The low-profile Ambush Picatinny rail mount sits flush with the top of the Picatinny rail, or it can be fixed slightly below to make it easier to fit beneath a scope or scope mount. The Strike Ambush 45 includes a dual footprint mounting plate which has the Strike Industries Multi-Optic Mount on one side and has the Aimpoint Micro Standard footprint for T-1/T-2 compatible red dots on the other side. This makes the Ambush a truly innovative and modular 45-degree mounting option for a wide range of users who may have a favorite micro or mini dot already.
The SUS630 hardened stainless steel Picatinny rail mount is also ambidextrous and the 6061-T6 aluminum mounting plate can be flipped as well to select which MRDS, but also can be oriented to work with the right or left side of the Pic rail. The Ambush 45 is perhaps the closest mounting solution of its kind to come close to a one-size-fits (nearly) all solution.
I took the mount to the range, ran it with a few dots and enjoyed the versatility of the experience. Never once did I feel like the mounted dot or the Ambush itself impeded any of the operations I have normally become accustomed to with the SAINT Edge when running only a LPVO on it.
Throughout the session’s drills, I set up a few steel targets downrange at three varying distances, with one at 25 yards and one at 50 yards for close engagement with my Viridian RFX25 green dot mounted on the Ambush 45-degree mount, and then a 100-yard steel which I intended to swap to my EOTech Vudu 1-6X at a 3X magnification to engage.
In my practical experience with the SAINT Edge, the distances I was experimenting with here and beyond could all be easily and effectively acquired and engaged using solely a dot, but my goal was to test the ease and swiftness of transition between the 45-degree offset mount and my LPVO. I wanted to feel how it would be to make the transition, identify the longer range target at 100 yards, and place rounds effectively.
To do so, I ran through the drill first by solely using my LPVO, then did the same circuit of engagement with only the dot, and then repeated the circuit by using my dot for the 25- and 50-yard targets, and then transitioned to the LPVO for the 100-yard steel. The EOTech Vudu was a treat to run, as always, and at these distances utilizing 3X magnification the LPVO didn’t hinder the experience at all.

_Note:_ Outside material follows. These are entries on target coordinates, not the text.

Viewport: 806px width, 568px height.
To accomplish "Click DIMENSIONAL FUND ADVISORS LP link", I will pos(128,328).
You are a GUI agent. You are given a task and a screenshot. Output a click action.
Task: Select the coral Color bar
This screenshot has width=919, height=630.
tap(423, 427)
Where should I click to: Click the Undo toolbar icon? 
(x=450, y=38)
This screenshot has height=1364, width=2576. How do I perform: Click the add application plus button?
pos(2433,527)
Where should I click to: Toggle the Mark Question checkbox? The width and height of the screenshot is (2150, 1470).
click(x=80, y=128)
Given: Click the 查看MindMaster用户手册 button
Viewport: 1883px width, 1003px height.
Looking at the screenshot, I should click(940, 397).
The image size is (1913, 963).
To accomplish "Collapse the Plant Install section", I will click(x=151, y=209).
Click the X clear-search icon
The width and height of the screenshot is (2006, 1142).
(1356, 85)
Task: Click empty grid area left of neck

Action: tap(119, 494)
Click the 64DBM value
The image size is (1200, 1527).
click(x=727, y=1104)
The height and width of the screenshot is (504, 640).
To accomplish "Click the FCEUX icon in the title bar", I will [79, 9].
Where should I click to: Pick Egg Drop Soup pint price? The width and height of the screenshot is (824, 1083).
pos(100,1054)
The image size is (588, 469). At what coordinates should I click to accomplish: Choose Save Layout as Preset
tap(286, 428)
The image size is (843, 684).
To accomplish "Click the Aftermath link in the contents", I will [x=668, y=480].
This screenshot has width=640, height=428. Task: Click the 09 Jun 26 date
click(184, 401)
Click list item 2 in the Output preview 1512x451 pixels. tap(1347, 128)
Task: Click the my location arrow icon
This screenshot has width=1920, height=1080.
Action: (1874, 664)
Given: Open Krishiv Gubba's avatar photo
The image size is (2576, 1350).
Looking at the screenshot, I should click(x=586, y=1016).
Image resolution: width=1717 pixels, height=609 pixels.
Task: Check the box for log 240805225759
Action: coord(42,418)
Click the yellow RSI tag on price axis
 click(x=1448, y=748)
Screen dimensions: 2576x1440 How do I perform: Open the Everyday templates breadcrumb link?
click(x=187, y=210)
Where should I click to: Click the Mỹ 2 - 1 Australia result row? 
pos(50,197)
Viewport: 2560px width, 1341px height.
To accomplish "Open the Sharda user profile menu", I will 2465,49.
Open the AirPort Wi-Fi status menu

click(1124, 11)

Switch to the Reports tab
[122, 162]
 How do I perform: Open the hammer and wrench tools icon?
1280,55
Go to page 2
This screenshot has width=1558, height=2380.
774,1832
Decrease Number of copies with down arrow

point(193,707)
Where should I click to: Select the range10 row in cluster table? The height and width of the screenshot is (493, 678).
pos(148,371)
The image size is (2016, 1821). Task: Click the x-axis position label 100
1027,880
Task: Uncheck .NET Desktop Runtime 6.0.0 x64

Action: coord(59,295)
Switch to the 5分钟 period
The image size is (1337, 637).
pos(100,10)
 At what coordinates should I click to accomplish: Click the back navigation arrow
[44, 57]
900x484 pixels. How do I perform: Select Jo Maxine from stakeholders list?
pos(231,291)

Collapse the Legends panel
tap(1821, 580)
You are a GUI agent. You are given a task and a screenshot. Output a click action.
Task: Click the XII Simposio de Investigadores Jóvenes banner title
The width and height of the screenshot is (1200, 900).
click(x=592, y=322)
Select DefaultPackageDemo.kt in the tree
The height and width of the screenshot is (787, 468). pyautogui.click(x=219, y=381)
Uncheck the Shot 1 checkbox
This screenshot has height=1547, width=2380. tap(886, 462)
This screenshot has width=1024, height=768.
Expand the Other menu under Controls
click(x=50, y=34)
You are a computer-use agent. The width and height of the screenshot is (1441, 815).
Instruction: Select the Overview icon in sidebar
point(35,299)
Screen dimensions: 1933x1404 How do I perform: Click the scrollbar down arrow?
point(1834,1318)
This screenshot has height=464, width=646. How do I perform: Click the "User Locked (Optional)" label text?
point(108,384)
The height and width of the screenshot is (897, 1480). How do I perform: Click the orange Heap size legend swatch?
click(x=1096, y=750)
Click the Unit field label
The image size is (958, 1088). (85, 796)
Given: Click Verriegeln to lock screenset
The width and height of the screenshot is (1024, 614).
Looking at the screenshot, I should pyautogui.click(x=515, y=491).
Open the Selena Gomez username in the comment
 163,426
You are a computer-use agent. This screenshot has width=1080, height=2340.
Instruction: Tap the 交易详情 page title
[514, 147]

However, I did find the shorter distance targets easier and faster to acquire by using the dot. For more precise placement on the 100-yard target, the LPVO certainly was the right choice for me, and after an hour of transition practice from one optic to the next, it became a fluid motion, deciding and engaging with either option.
My takeaway on the Ambush mount from the experience at the range is that it was extremely solid, minimal in terms of footprint, and for such a seemingly small modification to the platform, it affords a huge advantage with virtually zero drawbacks. Like all gear, training with a 45-degree mounted optics solution is going to make or break your experience.
The price point for the Ambush 45 also makes the barrier to entry low, coming in at $74.95, which for the craftsmanship, fit and finish on this sleek little addition is well worth it in my opinion. The versatility and modularity the Ambush 45 offers for a wide variety of micro and mini dots also makes it a huge contender in the marketplace when considering which 45-degree offset mount might be right for you, especially if you’re interested in experimenting with multiple options.